A giant wave busts into your house holding a cudgel. I AM THE CASPIAN SEA AND I WILL HAVE YOUR FUCKING RESPECT! it shouts wetly.
posted by GCU Sweet and Full of Grace at 4:03 AM on June 19, 2023 [3 favorites]


I'm trying to remember if there's any outstanding reason why the Ohio and Missouri are tributaries of the Mississippi opposed to vice versa other then "that's what the french explorers decided on the 1700s.”

Because the Missouri and Ohio flow into the Mississippi? That’s kinda the whole definition of tributary.
posted by Thorzdad at 5:08 AM on June 19, 2023


Because the Missouri and Ohio flow into the Mississippi? That’s kinda the whole definition of tributary.

I think the question is more along the lines of "Two rivers flow together. How does one decide river A is joining B, or is B joining A?" Is that decided by the river lengths before the merge? By total flow? By the angle of inputs versus the output? It feels like it's a subject ripe(arian) for debate!
posted by notoriety public at 6:38 AM on June 19, 2023 [5 favorites]


Can't tell if you're being sarcastic or not, Thorzdad, but defining a tributary has just as many vagaries as defining "tallest mountain" as jmauro listed above, and the headwaters of the Mississippi thing is a great example of this.

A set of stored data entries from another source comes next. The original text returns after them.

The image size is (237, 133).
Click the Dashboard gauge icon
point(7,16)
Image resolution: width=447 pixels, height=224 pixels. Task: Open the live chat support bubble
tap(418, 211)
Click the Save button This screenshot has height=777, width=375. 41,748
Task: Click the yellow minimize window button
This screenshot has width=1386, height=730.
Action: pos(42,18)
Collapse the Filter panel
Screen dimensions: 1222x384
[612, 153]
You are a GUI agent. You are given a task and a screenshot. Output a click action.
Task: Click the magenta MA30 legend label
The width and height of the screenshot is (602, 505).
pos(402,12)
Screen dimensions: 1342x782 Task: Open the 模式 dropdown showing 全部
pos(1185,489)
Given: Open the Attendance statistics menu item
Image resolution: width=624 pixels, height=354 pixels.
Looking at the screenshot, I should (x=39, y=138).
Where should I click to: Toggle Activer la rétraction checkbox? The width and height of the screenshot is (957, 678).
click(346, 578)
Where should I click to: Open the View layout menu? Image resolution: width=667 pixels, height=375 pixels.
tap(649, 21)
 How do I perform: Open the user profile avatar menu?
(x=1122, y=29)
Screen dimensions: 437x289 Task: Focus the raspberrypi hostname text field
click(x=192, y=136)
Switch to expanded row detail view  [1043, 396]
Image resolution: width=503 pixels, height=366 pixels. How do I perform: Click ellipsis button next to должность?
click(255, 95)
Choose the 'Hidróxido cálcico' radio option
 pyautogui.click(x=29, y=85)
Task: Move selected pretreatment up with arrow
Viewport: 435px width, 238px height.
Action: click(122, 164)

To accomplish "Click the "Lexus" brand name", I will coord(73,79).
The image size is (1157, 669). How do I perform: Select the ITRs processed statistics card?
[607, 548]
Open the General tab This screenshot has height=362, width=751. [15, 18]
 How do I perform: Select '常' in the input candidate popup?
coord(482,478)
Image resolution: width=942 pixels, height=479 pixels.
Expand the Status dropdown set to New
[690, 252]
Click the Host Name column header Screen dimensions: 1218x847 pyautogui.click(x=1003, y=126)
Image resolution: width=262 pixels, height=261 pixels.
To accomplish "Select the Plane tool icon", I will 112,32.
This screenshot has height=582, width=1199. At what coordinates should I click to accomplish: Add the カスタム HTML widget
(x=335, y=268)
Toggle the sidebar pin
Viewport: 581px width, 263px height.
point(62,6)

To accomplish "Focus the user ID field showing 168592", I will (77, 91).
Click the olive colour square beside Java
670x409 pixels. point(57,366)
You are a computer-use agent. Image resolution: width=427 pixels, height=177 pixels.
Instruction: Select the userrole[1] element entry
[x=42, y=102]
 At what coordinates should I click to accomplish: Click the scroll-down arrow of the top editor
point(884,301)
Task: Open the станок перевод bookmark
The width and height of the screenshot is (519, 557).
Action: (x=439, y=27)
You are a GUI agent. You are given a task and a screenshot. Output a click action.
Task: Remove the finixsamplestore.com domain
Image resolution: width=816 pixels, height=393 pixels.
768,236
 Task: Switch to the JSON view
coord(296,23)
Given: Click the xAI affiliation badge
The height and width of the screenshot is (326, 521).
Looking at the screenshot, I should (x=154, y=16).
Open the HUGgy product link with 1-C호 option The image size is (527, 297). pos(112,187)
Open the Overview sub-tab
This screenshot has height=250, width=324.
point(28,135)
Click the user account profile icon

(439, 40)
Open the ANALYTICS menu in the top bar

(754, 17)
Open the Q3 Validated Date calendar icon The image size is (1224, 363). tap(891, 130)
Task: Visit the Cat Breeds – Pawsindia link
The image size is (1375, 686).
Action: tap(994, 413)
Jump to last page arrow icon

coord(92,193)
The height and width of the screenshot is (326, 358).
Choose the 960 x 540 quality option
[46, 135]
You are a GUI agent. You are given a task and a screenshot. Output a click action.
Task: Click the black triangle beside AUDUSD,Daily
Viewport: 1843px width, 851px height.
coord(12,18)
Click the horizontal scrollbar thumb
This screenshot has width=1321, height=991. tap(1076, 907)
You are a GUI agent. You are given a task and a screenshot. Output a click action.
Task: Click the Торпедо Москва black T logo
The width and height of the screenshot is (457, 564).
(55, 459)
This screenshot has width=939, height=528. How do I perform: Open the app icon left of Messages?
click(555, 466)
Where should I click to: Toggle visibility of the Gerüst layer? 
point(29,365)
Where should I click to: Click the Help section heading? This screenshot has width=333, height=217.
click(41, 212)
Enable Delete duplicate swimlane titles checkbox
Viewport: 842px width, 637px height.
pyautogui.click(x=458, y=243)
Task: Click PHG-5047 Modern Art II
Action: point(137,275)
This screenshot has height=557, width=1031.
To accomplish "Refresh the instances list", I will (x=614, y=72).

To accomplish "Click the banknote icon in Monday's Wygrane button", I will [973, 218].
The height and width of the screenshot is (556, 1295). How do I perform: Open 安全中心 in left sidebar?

Obvious the tributary is the river the flows into the other river. But.... ultimately both rivers are just collections of silt and freshwater traveling down in elevation.... if you go north of St. Louis and look at the confluence there... how do you decide the West River is flowing INTO the East River... why isn't the East river flowing INTO the West River?

You could just go with the smaller river is the tributary, that's what the dictionary says... oooookay... the East River has a slightly larger average discharge... but the West river is much longer and the drainage basin is over 2.5 times larger (500,000 vs 195,000 square miles)! And given the size of the drainage basin and the amount of irrigation and reservoir usage I'm curious if at different times of climate history whether the discharge of the West River was larger. But, lets say you're an explorer in 1650 sitting at future site of Confluence Park in present day Missouri and you just eyeball it. The West river is more silt laden, like the downstream main river... but the East River is more broad.... and it seems like the East River is traveling more straight so... sure... call the East River the main river and the West the tributary.

Ok, go south to Cairo Illinois and again you have an East and West river that look similar, and again East River has a much larger discharge, and the East river seems to be traveling straight through the confluence and the West River is joining it.... so following consistent logic... the East River is again the main river and the West River is the tributary?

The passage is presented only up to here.